From: Asmus Freytag (email@example.com)
Date: Mon Mar 27 2006 - 03:32:45 CST
On 3/25/2006 6:09 PM, Richard Wordingham wrote::
> At 00:15 +0000 2006-03-26, Richard Wordingham wrote:
>>> Does anyone care to expound the theory of variation selectors? There
>>> may be words in white in the TUS saying 'only for unifying CJK
>>> variants that the Chinese (or Japanese, especially with surnames)
>>> insist are different.'
> I have [read TUS]; or at least, I have read TUS 4.0 Section 15.6
> 'Variation Selectors'. Several times. (I can find no indication that
> it is different to TUS 4.1 Section 15.6.) I have the nagging feeling
> that I have missed something.
I don't know what you mean by theory of variation selectors. However, I
think it might be useful to summarize some of the facts that can be
gathered from reading TUS (and not only section 15.6)

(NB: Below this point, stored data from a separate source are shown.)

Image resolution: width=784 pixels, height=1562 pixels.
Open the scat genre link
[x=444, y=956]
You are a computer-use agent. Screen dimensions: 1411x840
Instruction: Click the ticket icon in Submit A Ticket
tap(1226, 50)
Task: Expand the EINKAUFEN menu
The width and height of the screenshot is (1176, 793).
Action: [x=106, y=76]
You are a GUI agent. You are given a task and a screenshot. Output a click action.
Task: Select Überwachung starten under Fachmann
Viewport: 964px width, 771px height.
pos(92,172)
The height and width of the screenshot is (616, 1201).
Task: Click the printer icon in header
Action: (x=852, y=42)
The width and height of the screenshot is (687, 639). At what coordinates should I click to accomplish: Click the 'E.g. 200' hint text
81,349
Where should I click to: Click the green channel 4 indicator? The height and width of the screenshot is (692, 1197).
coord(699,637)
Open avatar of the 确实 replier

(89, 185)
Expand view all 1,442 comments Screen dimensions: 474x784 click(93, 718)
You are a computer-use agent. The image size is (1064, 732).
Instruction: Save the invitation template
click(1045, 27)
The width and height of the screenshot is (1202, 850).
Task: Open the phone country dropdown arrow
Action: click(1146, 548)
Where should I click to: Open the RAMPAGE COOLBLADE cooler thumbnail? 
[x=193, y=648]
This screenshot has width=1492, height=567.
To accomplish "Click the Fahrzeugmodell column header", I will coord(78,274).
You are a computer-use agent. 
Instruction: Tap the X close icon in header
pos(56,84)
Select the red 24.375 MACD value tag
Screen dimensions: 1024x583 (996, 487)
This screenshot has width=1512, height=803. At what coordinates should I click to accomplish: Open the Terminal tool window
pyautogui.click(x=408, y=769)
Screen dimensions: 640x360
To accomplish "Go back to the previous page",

and add some observations along the way:
Variation selectors work best when you have two shapes that can clearly
be substituted for each other in the majority of cases, but where there
are some (non-predictable) instances in which it is required to use only
one of them to the exclusion of the other.
Variation selectors are best considered a solution of last resort. It
would be inappropriate to have them occur very frequently, that's not
just because of the space they take up, but also because there will
always be implementations of processes that will not handle them
correctly (i.e. not ignore them).
So far, variation sequences have been *standardized* for Math and
Mongolian (apparently an "M" is required at the start of the name of the
writing system ;-).
For math, the variations allowed us to claim that certain minor shape
variations are not semantically meaningful, without having to prove that
proposition rigorously (by fully unifying the characters). [Rigorously
establishing unifications in math can verge on the impossible, because
the writing system is fundamentally open-ended.] At the same time, the
variation sequences allow mapping to existing entity sets and character
sets. So, in a way, they were primarily used to avoid creating
compatibility characters and the need to map between them. Instead, if
you just ignore the variation selector, the two base characters are
already the same character - no cross mapping needed.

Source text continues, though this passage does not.